I am fascinated by the natural world around us and how simple rules and heterogeneity can result in complex emergent behaviours. Heterogeneity is ubiquitous to life, from humans to bacterial communities. In many cases heterogeneity is more than just noise it enables resilience, job sharing, adaptability and robustness. To find more effective treatments for disease and to leverage heterogeneity in engineering we need to understand how the distribution and dynamics of systems affect optimal solutions in different scenarios. My work involves finding new ways of quantifying these dynamics and developing in silico models which can be used to optimise solutions and inform design principles.

I am currently an EPSRC doctoral prize fellow working on optimised and targeted control of bacterial biofilms. This work is conducted as part of the ‘Swarm engineering’ group in Engineering Mathematics and the ‘Biocompute lab’ which is part of biological sciences. 

My PhD in biological Physics was based in the new field of bacterial electrophysiology and around studying biofilms as active excitable matter. I combined experimental microbiology and fluorescence microscopy with mathematical tools for data analysis and agent-based in silico models. I used these methods to further understand collective behaviour and electrical communication in biofilms. Following my PhD worked as a Research Associate at the University of Bristol as part of a cross-disciplinary project aimed at using biomarkers for the early detection of brain tumours. I used a combination of continuum and hybrid in silico mathematical models to predict the levels of brain tumour biomarkers in patients.

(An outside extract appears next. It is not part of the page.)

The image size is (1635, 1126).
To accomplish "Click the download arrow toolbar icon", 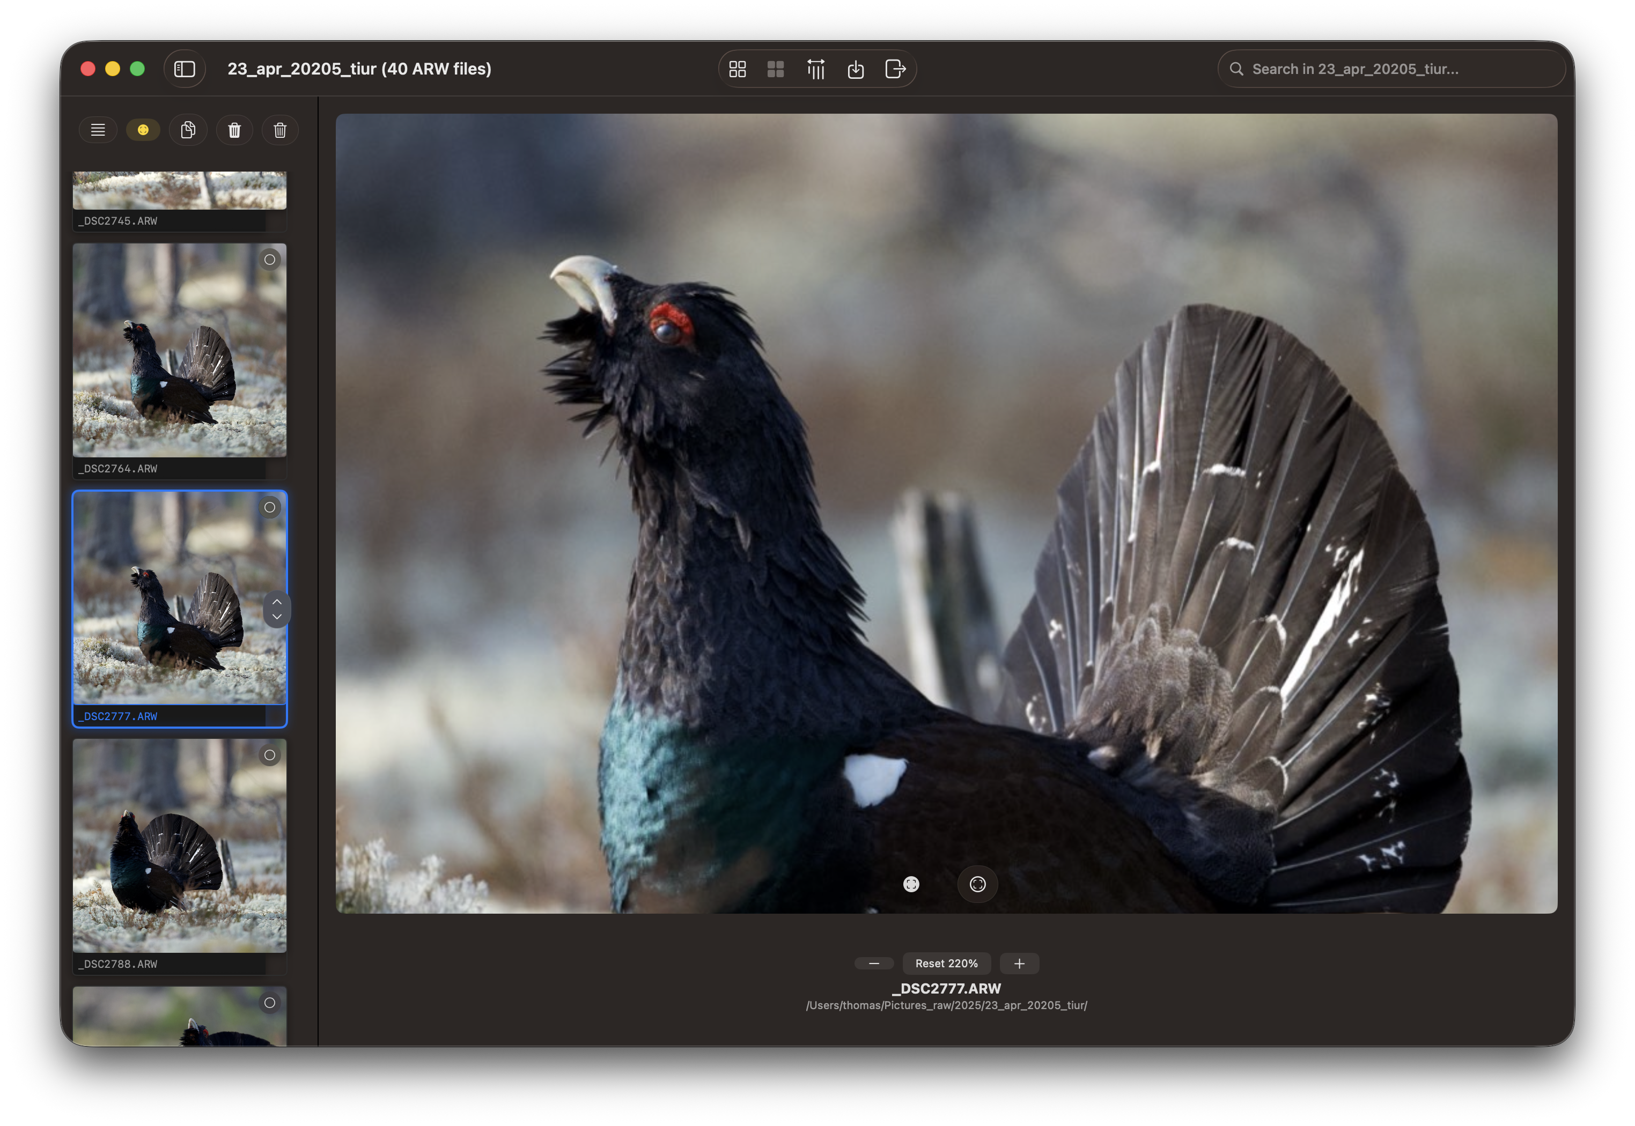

The design space associated with drug development is rapidly evolving and expanding as is our ability to classify patients. This increase in potential is synonymous with a rapid expansion of the possible options. I have shown how in silico models can be used to explore this vast parameter space and find optimised quickly and cheaply. I have applied a range of modelling techniques (e.g., agent-base, continuum, machine learning) to a broad range of applications: nanotherapies for cancer, biomarkers for brain tumours, biofilm infections and snake antivenom treatments. To find more effective and efficient medical treatments as well as to leverage heterogeneity in engineering we need to start considering how the distribution and dynamics of systems affect optimal solutions in different scenarios.